Dzisiejsza premiera Canal+ zachwyci fanów Spartakusa
Canal+ nie byłby sobą, gdyby nie przygotował jakiejś spektakularnej premiery na grudzień. Od dzisiaj, czyli od 15 grudnia, możemy oglądać nowy kostiumowy serial "Spartakus: Dom Ashura". Fani alternatywnych historii w duchu "co by było, gdyby" dostaną to, czego oczekują.
Recenzje krytyków odnośnie serialu są w większości entuzjastyczne i pochlebne, zatem można stwierdzić, że Steven DeKnight przygotował całkiem solidną porcję rozrywki. Pochwały dostają w dużej mierze aktorzy - Nick Tarabay i Graham McTavish, którzy, póki co, zostali uznani za najmocniejsze punkty tego serialu. Równie dobrze wypada gladiatorka Achilla - Tenika Davis. Krytycy są zdania, że ich fabularne rozpisanie postaci i ich wątków jest naprawdę godne uwagi i angażujące widza.
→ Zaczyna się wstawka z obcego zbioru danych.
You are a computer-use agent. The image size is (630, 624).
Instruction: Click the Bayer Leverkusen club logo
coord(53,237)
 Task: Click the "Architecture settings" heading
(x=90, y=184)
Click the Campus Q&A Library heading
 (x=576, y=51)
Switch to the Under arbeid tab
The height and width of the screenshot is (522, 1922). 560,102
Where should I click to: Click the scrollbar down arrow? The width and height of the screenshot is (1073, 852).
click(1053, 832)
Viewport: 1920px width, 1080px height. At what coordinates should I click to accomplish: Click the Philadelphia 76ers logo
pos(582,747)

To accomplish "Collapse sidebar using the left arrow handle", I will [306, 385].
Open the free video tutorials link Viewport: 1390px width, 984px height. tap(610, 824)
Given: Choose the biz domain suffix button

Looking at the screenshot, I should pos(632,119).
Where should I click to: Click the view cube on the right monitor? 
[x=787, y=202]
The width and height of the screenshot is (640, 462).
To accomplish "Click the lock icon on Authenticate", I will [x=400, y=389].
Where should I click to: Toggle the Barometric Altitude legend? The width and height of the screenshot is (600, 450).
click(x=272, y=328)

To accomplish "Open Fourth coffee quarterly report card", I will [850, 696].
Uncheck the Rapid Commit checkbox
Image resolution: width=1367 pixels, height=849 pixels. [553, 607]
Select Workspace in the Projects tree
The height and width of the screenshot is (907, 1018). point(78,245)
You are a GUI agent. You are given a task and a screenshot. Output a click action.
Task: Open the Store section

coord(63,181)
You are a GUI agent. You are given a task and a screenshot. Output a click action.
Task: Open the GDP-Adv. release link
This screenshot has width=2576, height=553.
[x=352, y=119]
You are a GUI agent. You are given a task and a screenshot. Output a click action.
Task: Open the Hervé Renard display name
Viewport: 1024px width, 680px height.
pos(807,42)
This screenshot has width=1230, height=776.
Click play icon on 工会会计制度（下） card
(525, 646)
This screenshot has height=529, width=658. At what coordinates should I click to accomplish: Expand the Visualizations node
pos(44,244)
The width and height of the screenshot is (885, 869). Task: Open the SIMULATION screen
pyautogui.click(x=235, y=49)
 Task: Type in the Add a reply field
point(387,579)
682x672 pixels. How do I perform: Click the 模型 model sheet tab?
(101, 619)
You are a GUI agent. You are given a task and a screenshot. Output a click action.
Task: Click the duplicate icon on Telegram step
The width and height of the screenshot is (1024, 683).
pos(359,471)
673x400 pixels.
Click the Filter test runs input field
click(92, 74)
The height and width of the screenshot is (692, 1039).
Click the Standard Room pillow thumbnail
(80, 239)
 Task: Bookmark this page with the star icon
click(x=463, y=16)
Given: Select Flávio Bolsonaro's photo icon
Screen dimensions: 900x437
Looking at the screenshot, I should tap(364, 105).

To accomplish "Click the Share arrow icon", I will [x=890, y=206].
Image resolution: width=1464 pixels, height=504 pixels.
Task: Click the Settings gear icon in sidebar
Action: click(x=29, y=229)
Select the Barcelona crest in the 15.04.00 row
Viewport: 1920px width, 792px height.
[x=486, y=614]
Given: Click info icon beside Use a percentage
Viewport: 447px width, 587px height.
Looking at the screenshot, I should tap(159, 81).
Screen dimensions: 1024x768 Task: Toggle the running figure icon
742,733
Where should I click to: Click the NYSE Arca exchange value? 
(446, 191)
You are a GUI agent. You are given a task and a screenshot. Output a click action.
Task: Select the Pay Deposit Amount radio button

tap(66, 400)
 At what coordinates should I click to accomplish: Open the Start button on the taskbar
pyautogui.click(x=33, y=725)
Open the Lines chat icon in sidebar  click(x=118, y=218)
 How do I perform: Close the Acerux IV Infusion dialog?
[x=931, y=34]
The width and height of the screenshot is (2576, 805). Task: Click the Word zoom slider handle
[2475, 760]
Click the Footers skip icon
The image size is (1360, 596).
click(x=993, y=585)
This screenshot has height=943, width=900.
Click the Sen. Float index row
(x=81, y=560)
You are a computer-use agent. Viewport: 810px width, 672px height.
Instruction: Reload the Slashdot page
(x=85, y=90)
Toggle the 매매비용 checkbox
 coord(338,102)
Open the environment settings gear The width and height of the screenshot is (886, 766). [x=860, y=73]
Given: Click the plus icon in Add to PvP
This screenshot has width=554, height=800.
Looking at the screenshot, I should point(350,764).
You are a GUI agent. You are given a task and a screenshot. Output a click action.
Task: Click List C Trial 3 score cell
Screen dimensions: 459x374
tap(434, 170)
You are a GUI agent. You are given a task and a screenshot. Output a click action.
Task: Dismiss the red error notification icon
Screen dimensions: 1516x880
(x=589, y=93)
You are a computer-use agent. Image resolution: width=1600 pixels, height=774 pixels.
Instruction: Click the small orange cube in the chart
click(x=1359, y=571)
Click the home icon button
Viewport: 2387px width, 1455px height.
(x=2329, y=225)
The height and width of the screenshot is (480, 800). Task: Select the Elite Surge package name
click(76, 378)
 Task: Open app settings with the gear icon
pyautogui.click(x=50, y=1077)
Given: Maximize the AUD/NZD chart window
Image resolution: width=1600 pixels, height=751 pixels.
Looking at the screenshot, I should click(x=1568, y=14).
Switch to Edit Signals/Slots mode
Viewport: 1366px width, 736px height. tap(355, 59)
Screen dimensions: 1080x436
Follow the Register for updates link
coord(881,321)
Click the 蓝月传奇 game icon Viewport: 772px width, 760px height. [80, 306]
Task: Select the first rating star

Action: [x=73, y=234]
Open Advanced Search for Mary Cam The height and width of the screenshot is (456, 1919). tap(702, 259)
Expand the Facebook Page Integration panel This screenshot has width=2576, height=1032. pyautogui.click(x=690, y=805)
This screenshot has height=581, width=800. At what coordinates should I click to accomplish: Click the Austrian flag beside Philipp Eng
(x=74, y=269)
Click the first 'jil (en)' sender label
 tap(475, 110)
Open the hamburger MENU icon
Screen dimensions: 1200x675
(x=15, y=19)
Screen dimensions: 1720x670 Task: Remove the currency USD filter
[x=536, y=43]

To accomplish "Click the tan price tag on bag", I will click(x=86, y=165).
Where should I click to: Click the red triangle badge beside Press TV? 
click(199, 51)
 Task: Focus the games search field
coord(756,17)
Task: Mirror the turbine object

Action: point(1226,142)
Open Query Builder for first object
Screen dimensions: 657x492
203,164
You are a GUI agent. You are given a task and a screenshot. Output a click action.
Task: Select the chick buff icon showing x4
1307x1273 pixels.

"Spartakus: Dom Ashura" czego się spodziewać?
Serial stawia pytanie: co by było, gdyby złoczyńca Ashur (Nick Tarabay), nie zginął na Wezuwiuszu pod koniec serialu "Spartakus: Zemsta". Jak potoczyłyby się jego losy, gdyby wszedł on w posiadanie szkoły gladiatorów.
Zgodnie ze wcześniejszymi obietnicami twórców, w serialu znajdziemy dużo scen intymnych, ale też i tych pełnych przemocy i walki. Jest to produkcja odważna i widowiskowa, w klimacie wcześniejszych serii. Oczywiście, nie wszystko jest tu idealne - zdarzają się niedociągnięcia na poziomie wizualnym, ale wszystko to jest znane fanom tego typu filmów historycznych. Ciekawe, jakie zdanie w temacie produkcji będą mieli nowi widzowie. Niektórzy obawiają się, że jeśli nie znane są nam losy Spartakusa, to możemy się nieco pogubić w fabule.
"Spartakus: Dom Ashura" ( "Spartakus: Dom Aszura") pierwszy odcinek zadebiutuje 15 grudnia o 21:00 na Canal+ (10 dni po premierze w USA).